*EXERCISE GOAL*
The whole listing is to be given again without alteration, except that its pictures are dropped.

*RECORDS TO PROCESS*

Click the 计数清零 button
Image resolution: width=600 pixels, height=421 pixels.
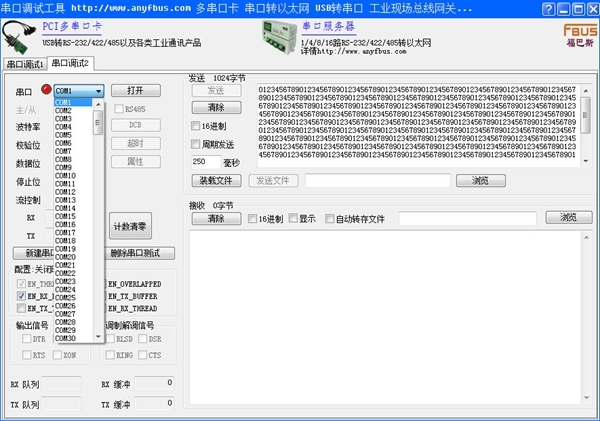coord(129,226)
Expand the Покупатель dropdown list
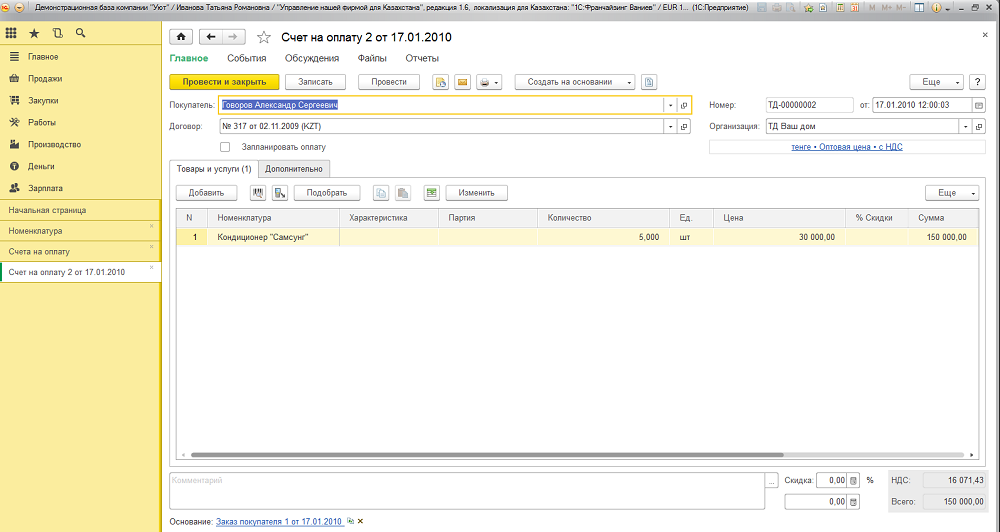The image size is (1000, 532). 669,105
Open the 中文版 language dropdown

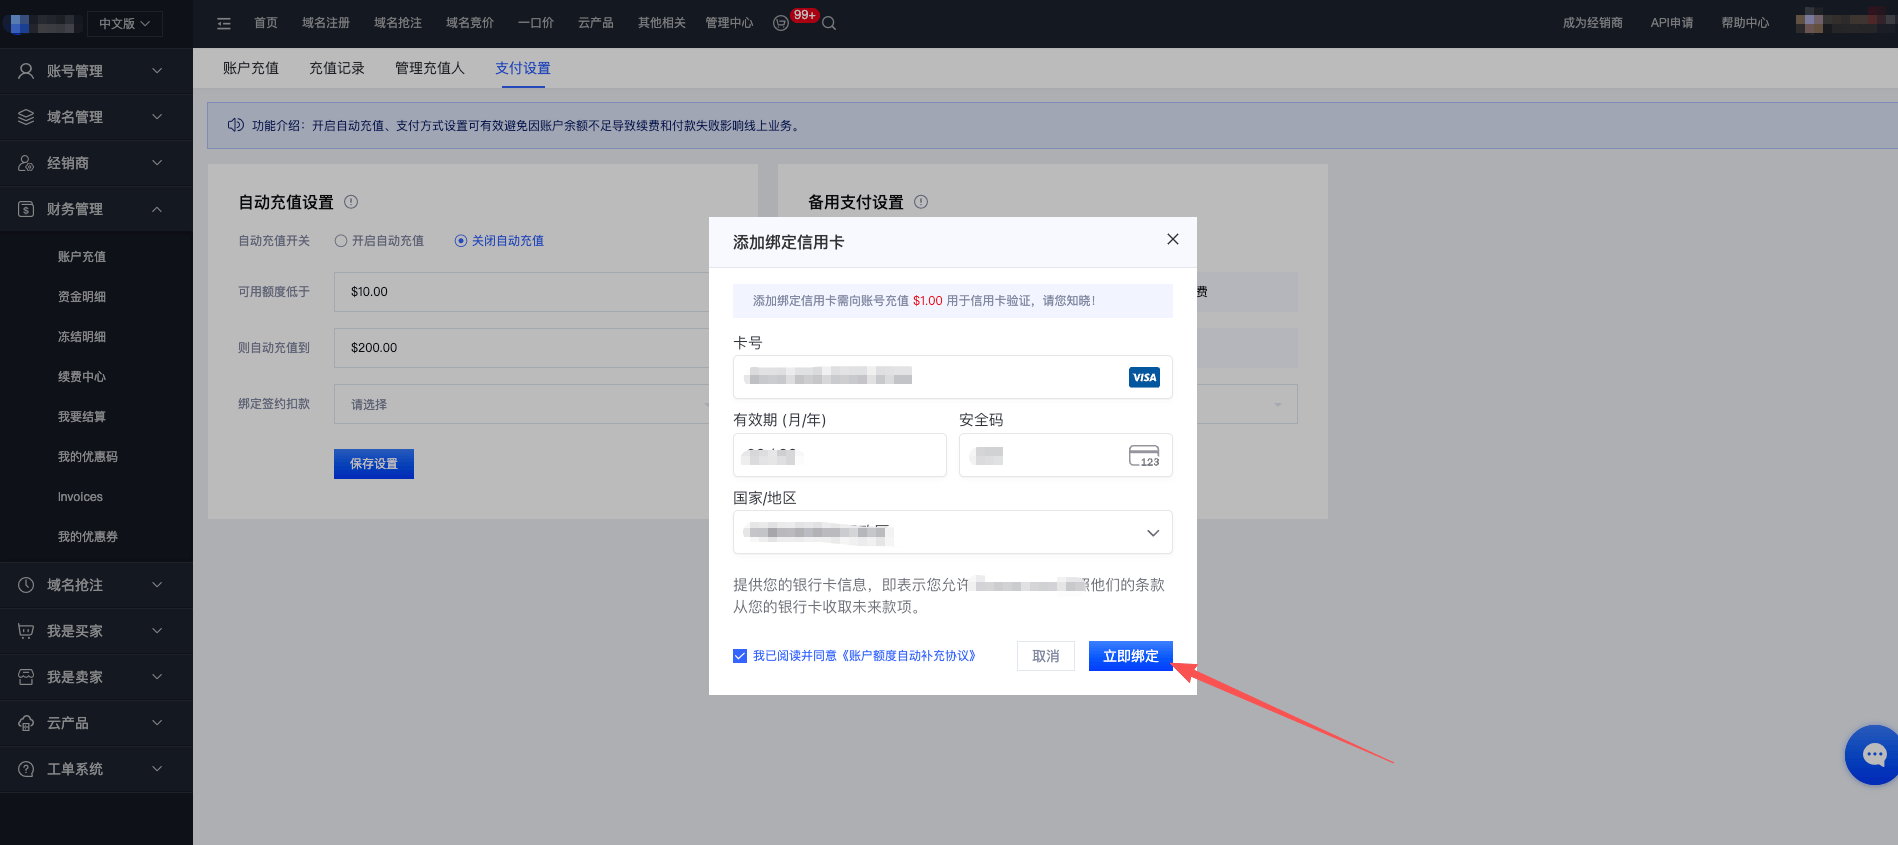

*TASK SOLUTION*
Click the 计数清零 button
Image resolution: width=600 pixels, height=421 pixels.
coord(129,226)
Expand the Покупатель dropdown list
The image size is (1000, 532). 669,105
Open the 中文版 language dropdown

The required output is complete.